◆ **WHAT YOU WILL DO**
Copy out the listing below line for line, changing nothing.

◆ **Item-finding listing**
'''
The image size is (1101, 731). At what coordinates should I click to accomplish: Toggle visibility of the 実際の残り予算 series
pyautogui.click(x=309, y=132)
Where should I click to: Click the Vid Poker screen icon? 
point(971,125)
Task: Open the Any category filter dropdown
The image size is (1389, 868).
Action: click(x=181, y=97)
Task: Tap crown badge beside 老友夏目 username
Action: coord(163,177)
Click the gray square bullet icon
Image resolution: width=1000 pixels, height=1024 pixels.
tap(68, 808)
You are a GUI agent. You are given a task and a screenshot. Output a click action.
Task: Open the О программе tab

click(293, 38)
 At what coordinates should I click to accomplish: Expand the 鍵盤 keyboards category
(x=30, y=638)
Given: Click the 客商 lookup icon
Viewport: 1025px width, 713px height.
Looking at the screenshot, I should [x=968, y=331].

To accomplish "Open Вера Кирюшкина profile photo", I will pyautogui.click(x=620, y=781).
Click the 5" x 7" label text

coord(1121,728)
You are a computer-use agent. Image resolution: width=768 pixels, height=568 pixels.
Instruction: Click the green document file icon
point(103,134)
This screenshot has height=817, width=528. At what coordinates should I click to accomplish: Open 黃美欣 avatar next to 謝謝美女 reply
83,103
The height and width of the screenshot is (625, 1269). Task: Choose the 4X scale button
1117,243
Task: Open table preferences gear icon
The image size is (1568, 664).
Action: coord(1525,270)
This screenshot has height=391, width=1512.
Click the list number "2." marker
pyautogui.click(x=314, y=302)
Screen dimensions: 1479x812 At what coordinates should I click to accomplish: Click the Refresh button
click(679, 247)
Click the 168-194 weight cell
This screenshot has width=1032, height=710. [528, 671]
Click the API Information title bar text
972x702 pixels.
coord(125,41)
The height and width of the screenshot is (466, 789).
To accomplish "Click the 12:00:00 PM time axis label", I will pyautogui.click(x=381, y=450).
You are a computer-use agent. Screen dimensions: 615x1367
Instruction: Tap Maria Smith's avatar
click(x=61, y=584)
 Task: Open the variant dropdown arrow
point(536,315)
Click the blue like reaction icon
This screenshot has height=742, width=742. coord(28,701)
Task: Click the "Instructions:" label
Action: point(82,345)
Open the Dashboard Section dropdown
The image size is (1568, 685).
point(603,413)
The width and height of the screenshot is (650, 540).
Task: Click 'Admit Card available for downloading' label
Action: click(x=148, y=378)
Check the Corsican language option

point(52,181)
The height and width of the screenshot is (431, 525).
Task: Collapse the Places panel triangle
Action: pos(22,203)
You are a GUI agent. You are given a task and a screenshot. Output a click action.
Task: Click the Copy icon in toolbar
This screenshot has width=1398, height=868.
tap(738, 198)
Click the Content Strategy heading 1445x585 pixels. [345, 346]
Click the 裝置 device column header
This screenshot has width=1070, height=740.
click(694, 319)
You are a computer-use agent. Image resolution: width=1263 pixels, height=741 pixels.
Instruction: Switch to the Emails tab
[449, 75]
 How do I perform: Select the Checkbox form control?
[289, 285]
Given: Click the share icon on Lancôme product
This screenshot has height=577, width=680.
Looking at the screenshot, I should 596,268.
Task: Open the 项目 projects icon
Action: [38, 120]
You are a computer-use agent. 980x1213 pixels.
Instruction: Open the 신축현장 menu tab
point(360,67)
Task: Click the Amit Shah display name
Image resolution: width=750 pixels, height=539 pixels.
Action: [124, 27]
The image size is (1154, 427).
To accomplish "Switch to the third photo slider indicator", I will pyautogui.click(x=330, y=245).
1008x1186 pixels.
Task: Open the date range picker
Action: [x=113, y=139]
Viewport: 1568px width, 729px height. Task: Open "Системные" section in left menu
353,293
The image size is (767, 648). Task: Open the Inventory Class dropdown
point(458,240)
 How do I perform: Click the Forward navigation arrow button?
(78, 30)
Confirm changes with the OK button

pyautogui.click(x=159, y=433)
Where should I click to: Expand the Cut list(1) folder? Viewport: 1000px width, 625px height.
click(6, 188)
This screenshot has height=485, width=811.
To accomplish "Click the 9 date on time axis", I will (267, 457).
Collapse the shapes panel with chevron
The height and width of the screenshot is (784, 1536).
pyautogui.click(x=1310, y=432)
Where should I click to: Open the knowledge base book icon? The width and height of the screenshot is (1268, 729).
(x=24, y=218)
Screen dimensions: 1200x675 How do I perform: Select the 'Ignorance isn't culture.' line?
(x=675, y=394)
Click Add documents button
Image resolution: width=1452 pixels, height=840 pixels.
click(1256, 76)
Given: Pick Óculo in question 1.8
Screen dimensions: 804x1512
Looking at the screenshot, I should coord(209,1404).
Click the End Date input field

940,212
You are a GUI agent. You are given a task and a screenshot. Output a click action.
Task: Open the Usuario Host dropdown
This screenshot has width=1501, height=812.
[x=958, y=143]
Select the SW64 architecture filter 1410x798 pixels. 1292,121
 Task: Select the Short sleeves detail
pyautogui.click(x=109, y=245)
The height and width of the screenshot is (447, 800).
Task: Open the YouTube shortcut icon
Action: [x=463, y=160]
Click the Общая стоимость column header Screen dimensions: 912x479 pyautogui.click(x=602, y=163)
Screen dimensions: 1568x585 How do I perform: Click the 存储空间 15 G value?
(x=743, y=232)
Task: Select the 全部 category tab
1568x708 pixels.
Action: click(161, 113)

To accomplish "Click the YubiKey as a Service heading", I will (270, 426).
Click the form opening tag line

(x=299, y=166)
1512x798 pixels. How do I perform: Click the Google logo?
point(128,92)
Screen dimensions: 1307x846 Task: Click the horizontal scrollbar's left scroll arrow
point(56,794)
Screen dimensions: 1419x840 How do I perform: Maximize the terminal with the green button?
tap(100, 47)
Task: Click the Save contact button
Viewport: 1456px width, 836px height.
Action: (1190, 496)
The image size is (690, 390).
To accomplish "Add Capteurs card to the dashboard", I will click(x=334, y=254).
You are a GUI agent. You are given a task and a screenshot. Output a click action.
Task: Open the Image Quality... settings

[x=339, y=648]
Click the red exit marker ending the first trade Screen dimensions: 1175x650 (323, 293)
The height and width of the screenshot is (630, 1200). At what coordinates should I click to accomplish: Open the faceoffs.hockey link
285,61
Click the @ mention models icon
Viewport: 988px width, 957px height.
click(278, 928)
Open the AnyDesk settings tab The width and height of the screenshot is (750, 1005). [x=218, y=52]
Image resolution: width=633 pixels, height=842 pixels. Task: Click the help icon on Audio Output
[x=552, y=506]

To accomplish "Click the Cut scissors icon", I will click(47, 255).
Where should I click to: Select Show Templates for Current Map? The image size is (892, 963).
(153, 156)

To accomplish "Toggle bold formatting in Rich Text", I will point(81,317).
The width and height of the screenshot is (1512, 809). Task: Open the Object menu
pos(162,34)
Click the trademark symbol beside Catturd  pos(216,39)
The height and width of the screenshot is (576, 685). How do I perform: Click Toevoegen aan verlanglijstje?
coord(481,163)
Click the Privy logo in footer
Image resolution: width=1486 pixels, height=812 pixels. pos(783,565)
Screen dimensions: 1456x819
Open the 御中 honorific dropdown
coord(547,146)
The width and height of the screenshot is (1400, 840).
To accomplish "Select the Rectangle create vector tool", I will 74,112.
'''
◆ **RESULT OF THIS EXERCISE**
The image size is (1101, 731). At what coordinates should I click to accomplish: Toggle visibility of the 実際の残り予算 series
pyautogui.click(x=309, y=132)
Where should I click to: Click the Vid Poker screen icon? 
point(971,125)
Task: Open the Any category filter dropdown
The image size is (1389, 868).
Action: click(x=181, y=97)
Task: Tap crown badge beside 老友夏目 username
Action: coord(163,177)
Click the gray square bullet icon
Image resolution: width=1000 pixels, height=1024 pixels.
tap(68, 808)
You are a GUI agent. You are given a task and a screenshot. Output a click action.
Task: Open the О программе tab

click(293, 38)
 At what coordinates should I click to accomplish: Expand the 鍵盤 keyboards category
(x=30, y=638)
Given: Click the 客商 lookup icon
Viewport: 1025px width, 713px height.
Looking at the screenshot, I should [x=968, y=331].

To accomplish "Open Вера Кирюшкина profile photo", I will pyautogui.click(x=620, y=781).
Click the 5" x 7" label text

coord(1121,728)
You are a computer-use agent. Image resolution: width=768 pixels, height=568 pixels.
Instruction: Click the green document file icon
point(103,134)
This screenshot has height=817, width=528. At what coordinates should I click to accomplish: Open 黃美欣 avatar next to 謝謝美女 reply
83,103
The height and width of the screenshot is (625, 1269). Task: Choose the 4X scale button
1117,243
Task: Open table preferences gear icon
The image size is (1568, 664).
Action: coord(1525,270)
This screenshot has height=391, width=1512.
Click the list number "2." marker
pyautogui.click(x=314, y=302)
Screen dimensions: 1479x812 At what coordinates should I click to accomplish: Click the Refresh button
click(679, 247)
Click the 168-194 weight cell
This screenshot has width=1032, height=710. [528, 671]
Click the API Information title bar text
972x702 pixels.
coord(125,41)
The height and width of the screenshot is (466, 789).
To accomplish "Click the 12:00:00 PM time axis label", I will pyautogui.click(x=381, y=450).
You are a computer-use agent. Screen dimensions: 615x1367
Instruction: Tap Maria Smith's avatar
click(x=61, y=584)
 Task: Open the variant dropdown arrow
point(536,315)
Click the blue like reaction icon
This screenshot has height=742, width=742. coord(28,701)
Task: Click the "Instructions:" label
Action: point(82,345)
Open the Dashboard Section dropdown
The image size is (1568, 685).
point(603,413)
The width and height of the screenshot is (650, 540).
Task: Click 'Admit Card available for downloading' label
Action: click(x=148, y=378)
Check the Corsican language option

point(52,181)
The height and width of the screenshot is (431, 525).
Task: Collapse the Places panel triangle
Action: pos(22,203)
You are a GUI agent. You are given a task and a screenshot. Output a click action.
Task: Click the Copy icon in toolbar
This screenshot has width=1398, height=868.
tap(738, 198)
Click the Content Strategy heading 1445x585 pixels. [345, 346]
Click the 裝置 device column header
This screenshot has width=1070, height=740.
click(694, 319)
You are a computer-use agent. Image resolution: width=1263 pixels, height=741 pixels.
Instruction: Switch to the Emails tab
[449, 75]
 How do I perform: Select the Checkbox form control?
[289, 285]
Given: Click the share icon on Lancôme product
This screenshot has height=577, width=680.
Looking at the screenshot, I should 596,268.
Task: Open the 项目 projects icon
Action: [38, 120]
You are a computer-use agent. 980x1213 pixels.
Instruction: Open the 신축현장 menu tab
point(360,67)
Task: Click the Amit Shah display name
Image resolution: width=750 pixels, height=539 pixels.
Action: [124, 27]
The image size is (1154, 427).
To accomplish "Switch to the third photo slider indicator", I will pyautogui.click(x=330, y=245).
1008x1186 pixels.
Task: Open the date range picker
Action: [x=113, y=139]
Viewport: 1568px width, 729px height. Task: Open "Системные" section in left menu
353,293
The image size is (767, 648). Task: Open the Inventory Class dropdown
point(458,240)
 How do I perform: Click the Forward navigation arrow button?
(78, 30)
Confirm changes with the OK button

pyautogui.click(x=159, y=433)
Where should I click to: Expand the Cut list(1) folder? Viewport: 1000px width, 625px height.
click(6, 188)
This screenshot has height=485, width=811.
To accomplish "Click the 9 date on time axis", I will (267, 457).
Collapse the shapes panel with chevron
The height and width of the screenshot is (784, 1536).
pyautogui.click(x=1310, y=432)
Where should I click to: Open the knowledge base book icon? The width and height of the screenshot is (1268, 729).
(x=24, y=218)
Screen dimensions: 1200x675 How do I perform: Select the 'Ignorance isn't culture.' line?
(x=675, y=394)
Click Add documents button
Image resolution: width=1452 pixels, height=840 pixels.
click(1256, 76)
Given: Pick Óculo in question 1.8
Screen dimensions: 804x1512
Looking at the screenshot, I should coord(209,1404).
Click the End Date input field

940,212
You are a GUI agent. You are given a task and a screenshot. Output a click action.
Task: Open the Usuario Host dropdown
This screenshot has width=1501, height=812.
[x=958, y=143]
Select the SW64 architecture filter 1410x798 pixels. 1292,121
 Task: Select the Short sleeves detail
pyautogui.click(x=109, y=245)
The height and width of the screenshot is (447, 800).
Task: Open the YouTube shortcut icon
Action: [x=463, y=160]
Click the Общая стоимость column header Screen dimensions: 912x479 pyautogui.click(x=602, y=163)
Screen dimensions: 1568x585 How do I perform: Click the 存储空间 15 G value?
(x=743, y=232)
Task: Select the 全部 category tab
1568x708 pixels.
Action: click(161, 113)

To accomplish "Click the YubiKey as a Service heading", I will (270, 426).
Click the form opening tag line

(x=299, y=166)
1512x798 pixels. How do I perform: Click the Google logo?
point(128,92)
Screen dimensions: 1307x846 Task: Click the horizontal scrollbar's left scroll arrow
point(56,794)
Screen dimensions: 1419x840 How do I perform: Maximize the terminal with the green button?
tap(100, 47)
Task: Click the Save contact button
Viewport: 1456px width, 836px height.
Action: (1190, 496)
The image size is (690, 390).
To accomplish "Add Capteurs card to the dashboard", I will click(x=334, y=254).
You are a GUI agent. You are given a task and a screenshot. Output a click action.
Task: Open the Image Quality... settings

[x=339, y=648]
Click the red exit marker ending the first trade Screen dimensions: 1175x650 (323, 293)
The height and width of the screenshot is (630, 1200). At what coordinates should I click to accomplish: Open the faceoffs.hockey link
285,61
Click the @ mention models icon
Viewport: 988px width, 957px height.
click(278, 928)
Open the AnyDesk settings tab The width and height of the screenshot is (750, 1005). [x=218, y=52]
Image resolution: width=633 pixels, height=842 pixels. Task: Click the help icon on Audio Output
[x=552, y=506]

To accomplish "Click the Cut scissors icon", I will click(47, 255).
Where should I click to: Select Show Templates for Current Map? The image size is (892, 963).
(153, 156)

To accomplish "Toggle bold formatting in Rich Text", I will point(81,317).
The width and height of the screenshot is (1512, 809). Task: Open the Object menu
pos(162,34)
Click the trademark symbol beside Catturd  pos(216,39)
The height and width of the screenshot is (576, 685). How do I perform: Click Toevoegen aan verlanglijstje?
coord(481,163)
Click the Privy logo in footer
Image resolution: width=1486 pixels, height=812 pixels. pos(783,565)
Screen dimensions: 1456x819
Open the 御中 honorific dropdown
coord(547,146)
The width and height of the screenshot is (1400, 840).
To accomplish "Select the Rectangle create vector tool", I will 74,112.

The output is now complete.